Asal mula munculnya cap go meh merupakan hasil adaptasi dari masakan tradisional Indonesia oleh Tionghoa Indonesia.
Para pendatang dari Tionghoa pertama kali berlabuh di pesisir utara Jawa (Semarang, Surabaya, Pekalongan, dan Lasem).
Pada saat itu para lelaki Tionghoa menikahi perempuan Jawa, kemudian melahirkan percampuran budaya Jawa-Tionghoa. Kaum peranakan Jawa ini mengganti hidangan yuanxiao (bola-bola tepung beras) dengan lontong.

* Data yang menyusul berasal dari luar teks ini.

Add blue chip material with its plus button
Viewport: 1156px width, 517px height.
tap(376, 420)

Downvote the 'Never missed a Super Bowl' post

(Foto: Instagram/@christ_terrace)
Hidangan ini dilengkapi dengan beragam isian, seperti opor ayam, telur pindang, kentang, sambal goreng ati, lodeh terong, acar, dan kerupuk. Cap go meh khas Semarang dihidangkan dengan daging bumbu abing, serundeng, dan bubuk kedelai.
Setiap lauk yang disajikan semangkuk cap go meh memiliki makna tersendiri. Lontong yang dibungkus daun pisang memanjang melambangkan panjang umur. Lontong yang padat bertolak belakang dengan encernya bubur.
Mengutip Wikipedia, masyarakat Tionghoa menganggap bubur identik dengan makanan orang miskin atau orang sakit. Hal tersebutlah yang melarang menyajikan dan mengonsumsi bubur ketika Imlek dan cap go meh sebab diibaratkan membawa sial atau ciong.